The 3,500-sq.-ft. space is evenly divided between two floors–with production and an office downstairs and retail on the first floor. The bakery is located on 13th St., a once busy street in Marshalltown that is being redeveloped. “Developers wanted us there for a destination shop on 13th because it used to be a really integral part of town, and they’re trying to get it back to that ‘Main Street’ feel,” she says.
The bakery had a soft launch on July 6. Aside from a Facebook announcement, little fanfare was planned for opening day. “We kind of snuck open,” Wadle says. “We didn’t want to get too busy right at the beginning, so our thought was we would unlock the door and see what happened. There was a line out the door all day.” As Marshalltown is largely a blue-collar demographic, Wadle says a red carpet-style opening wouldn’t have been well received, though they did have a grand opening on Oct. 1, which also attracted heavy foot traffic.
“You have to know your customers. That kind of thing would work in a larger town with a higher income market. My customers want to see that the wall isn’t fully painted yet, but they can still get a muffin.”
The bakery does roughly $1,200 in sales on an average day–with weekends bringing in about $1,800, higher than the Wadles had projected for the first year.
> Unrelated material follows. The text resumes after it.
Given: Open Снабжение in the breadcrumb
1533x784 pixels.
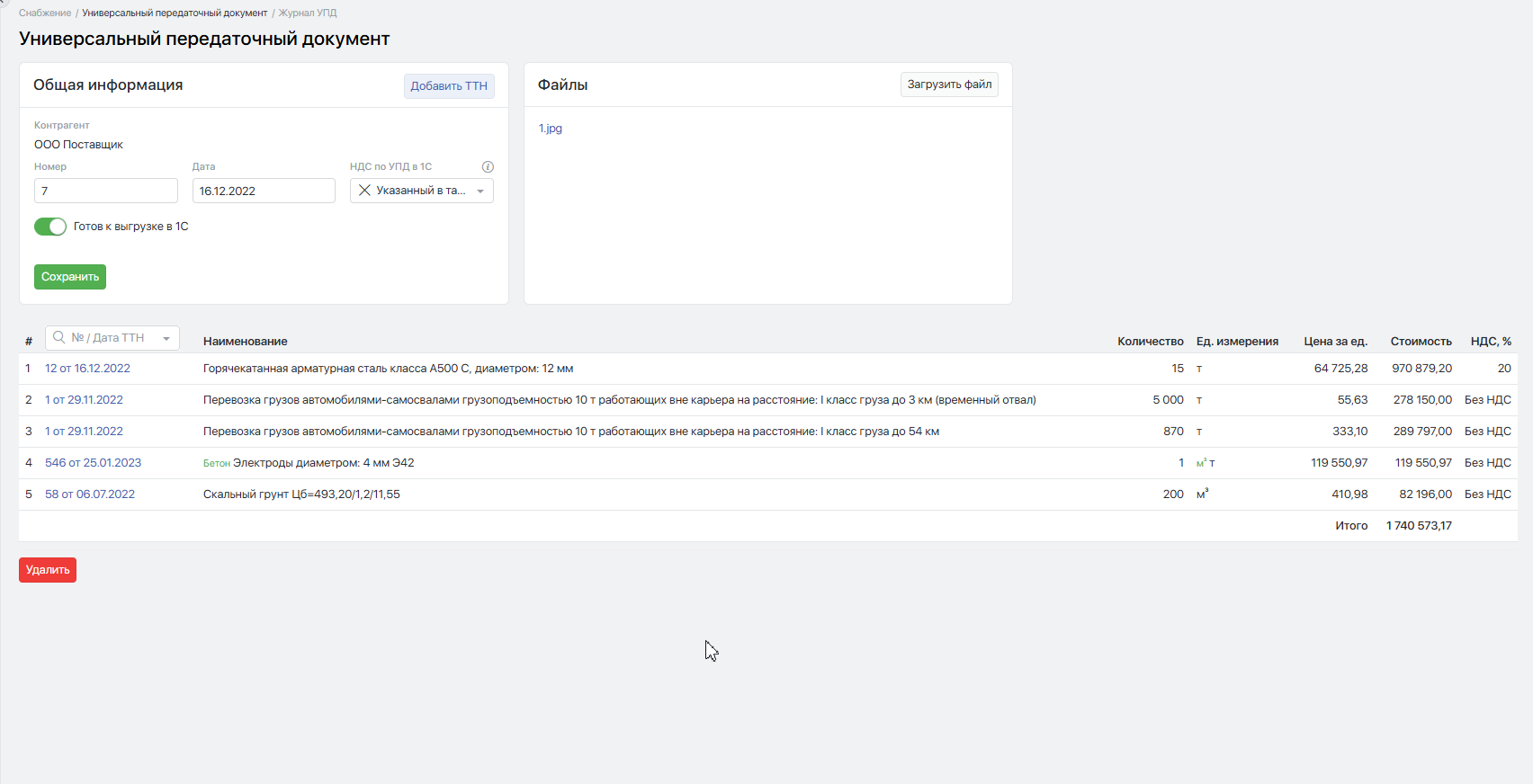Looking at the screenshot, I should click(x=45, y=13).
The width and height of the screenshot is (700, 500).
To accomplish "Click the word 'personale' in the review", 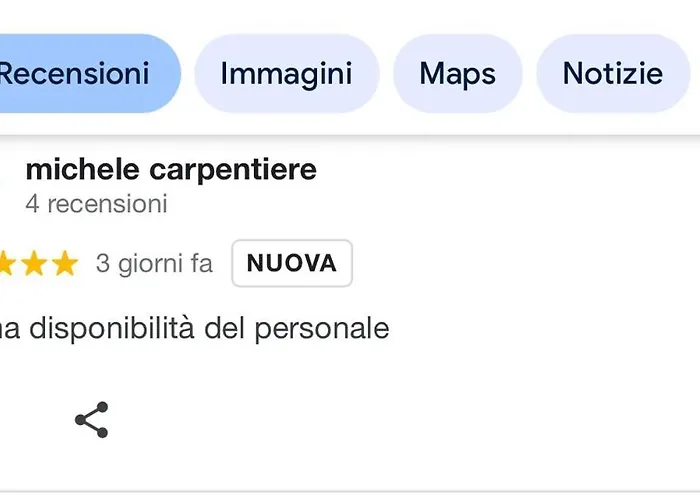I will click(x=322, y=329).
The most popular product is the cinnamon caramel roll, and the bakery also carries pies, cupcakes, rolls, donuts, pastries, breads, cookies, cheesecakes, special occasion cakes, coffee and specialty coffee drinks. The production space is equipped with four mixers, two convection ovens, two proofers, three freezers and two coolers.
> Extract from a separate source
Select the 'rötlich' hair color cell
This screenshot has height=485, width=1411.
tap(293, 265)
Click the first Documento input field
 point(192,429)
The bakery has 14 employees–four of whom, including the Wadles–are full time. Production starts at 3:30 a.m., with cinnamon rolls going in the proofer and turnovers and croissants going into the oven. After that, the staff starts filling orders and prepping breakfast and lunch. The day ends with cinnamon rolls, too, as they are prepped and put into chilled storage for the next day. “The majority of the hours are production,” Wadle says. “We do a lot of wholesaling and I see that taking off more.”
As for what the future holds aside from the burgeoning wholesale business, Wadle is open to ideas, from a second location on the south side of town to offering holiday cookies at the local mall to selling cinnamon roll dough to distributors. “We thought we would have so much room and take awhile to outgrow it, and my kitchen is already packed. It’s going well, so we will have to see what happens. There are a lot of possibilities.”